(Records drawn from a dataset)
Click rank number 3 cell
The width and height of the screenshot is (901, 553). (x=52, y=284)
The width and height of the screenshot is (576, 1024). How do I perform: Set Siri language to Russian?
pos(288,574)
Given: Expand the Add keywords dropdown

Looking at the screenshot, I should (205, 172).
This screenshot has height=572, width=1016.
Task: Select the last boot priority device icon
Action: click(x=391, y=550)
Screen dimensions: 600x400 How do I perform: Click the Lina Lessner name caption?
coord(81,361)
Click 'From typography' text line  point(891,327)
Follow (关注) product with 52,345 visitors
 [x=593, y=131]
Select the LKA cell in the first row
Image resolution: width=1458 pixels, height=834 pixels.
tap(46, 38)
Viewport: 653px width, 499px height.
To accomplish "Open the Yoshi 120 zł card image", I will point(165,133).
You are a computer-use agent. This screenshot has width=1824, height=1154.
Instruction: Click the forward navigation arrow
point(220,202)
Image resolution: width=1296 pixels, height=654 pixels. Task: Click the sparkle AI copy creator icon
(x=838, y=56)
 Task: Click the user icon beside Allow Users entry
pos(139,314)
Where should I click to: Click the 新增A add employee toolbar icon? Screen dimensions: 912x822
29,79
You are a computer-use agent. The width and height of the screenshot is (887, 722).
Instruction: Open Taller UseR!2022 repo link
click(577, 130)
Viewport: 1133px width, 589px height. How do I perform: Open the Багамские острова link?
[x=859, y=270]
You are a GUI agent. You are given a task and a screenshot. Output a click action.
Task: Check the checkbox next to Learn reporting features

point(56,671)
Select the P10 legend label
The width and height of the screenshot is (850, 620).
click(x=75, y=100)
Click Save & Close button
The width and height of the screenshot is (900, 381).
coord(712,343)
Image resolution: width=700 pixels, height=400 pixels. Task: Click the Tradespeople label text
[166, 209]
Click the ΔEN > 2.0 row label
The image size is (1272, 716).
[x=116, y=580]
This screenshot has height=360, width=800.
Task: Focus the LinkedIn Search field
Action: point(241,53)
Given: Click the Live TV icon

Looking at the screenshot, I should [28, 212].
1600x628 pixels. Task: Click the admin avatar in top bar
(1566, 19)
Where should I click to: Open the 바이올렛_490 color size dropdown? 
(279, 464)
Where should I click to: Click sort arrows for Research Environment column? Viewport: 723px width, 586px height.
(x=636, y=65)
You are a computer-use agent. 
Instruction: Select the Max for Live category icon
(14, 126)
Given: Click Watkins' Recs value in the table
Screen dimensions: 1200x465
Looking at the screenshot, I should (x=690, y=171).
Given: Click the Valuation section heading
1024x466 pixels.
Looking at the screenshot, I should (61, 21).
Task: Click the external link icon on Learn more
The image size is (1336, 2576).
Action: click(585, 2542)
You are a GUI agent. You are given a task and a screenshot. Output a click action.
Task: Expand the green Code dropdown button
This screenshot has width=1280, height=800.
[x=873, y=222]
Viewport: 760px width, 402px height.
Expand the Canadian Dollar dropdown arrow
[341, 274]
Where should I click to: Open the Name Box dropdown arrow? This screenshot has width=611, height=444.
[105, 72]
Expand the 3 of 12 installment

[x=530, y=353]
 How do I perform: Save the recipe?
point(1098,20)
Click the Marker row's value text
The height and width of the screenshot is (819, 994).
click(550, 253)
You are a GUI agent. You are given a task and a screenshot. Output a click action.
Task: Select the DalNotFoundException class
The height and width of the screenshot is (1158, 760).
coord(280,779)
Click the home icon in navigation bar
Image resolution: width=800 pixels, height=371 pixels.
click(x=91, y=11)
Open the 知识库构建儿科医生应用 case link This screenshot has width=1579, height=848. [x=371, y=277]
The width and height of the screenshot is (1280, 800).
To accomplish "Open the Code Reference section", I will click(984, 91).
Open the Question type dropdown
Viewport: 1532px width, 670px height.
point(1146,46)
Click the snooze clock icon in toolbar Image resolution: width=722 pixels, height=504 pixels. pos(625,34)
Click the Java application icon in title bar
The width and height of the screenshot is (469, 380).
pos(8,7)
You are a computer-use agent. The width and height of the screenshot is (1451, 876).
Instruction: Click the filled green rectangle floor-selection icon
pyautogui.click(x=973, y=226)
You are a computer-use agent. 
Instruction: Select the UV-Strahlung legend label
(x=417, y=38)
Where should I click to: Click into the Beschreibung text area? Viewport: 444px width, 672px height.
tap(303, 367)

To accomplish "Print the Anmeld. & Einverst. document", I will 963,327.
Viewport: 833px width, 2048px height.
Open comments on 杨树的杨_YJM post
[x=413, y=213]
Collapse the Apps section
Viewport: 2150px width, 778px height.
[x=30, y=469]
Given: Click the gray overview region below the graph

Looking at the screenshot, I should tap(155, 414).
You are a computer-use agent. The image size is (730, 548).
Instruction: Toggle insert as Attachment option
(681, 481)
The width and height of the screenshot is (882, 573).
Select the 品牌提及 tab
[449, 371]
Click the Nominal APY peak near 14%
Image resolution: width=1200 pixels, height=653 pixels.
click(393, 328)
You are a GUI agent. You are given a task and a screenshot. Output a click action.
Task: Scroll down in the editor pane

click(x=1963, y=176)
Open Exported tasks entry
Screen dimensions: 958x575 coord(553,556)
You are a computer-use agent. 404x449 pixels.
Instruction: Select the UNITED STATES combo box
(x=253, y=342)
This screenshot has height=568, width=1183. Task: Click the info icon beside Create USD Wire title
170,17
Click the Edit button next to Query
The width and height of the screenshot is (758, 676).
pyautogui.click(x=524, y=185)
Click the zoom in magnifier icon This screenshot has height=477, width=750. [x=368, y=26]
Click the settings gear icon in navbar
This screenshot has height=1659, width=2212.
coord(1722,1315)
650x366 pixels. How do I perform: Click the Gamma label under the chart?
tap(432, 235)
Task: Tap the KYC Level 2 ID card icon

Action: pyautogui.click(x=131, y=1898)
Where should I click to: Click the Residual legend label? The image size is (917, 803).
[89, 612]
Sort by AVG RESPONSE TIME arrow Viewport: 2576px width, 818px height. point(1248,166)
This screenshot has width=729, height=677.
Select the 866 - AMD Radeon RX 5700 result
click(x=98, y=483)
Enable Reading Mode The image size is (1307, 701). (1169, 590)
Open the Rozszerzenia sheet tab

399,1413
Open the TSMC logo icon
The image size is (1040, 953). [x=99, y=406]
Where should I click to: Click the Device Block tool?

#### [Work instruction]
Scan the entries above for the word "Code". Report the lines that hold it.

#### [Exercise solution]
Task: Expand the green Code dropdown button
To accomplish "Open the Code Reference section", I will click(984, 91).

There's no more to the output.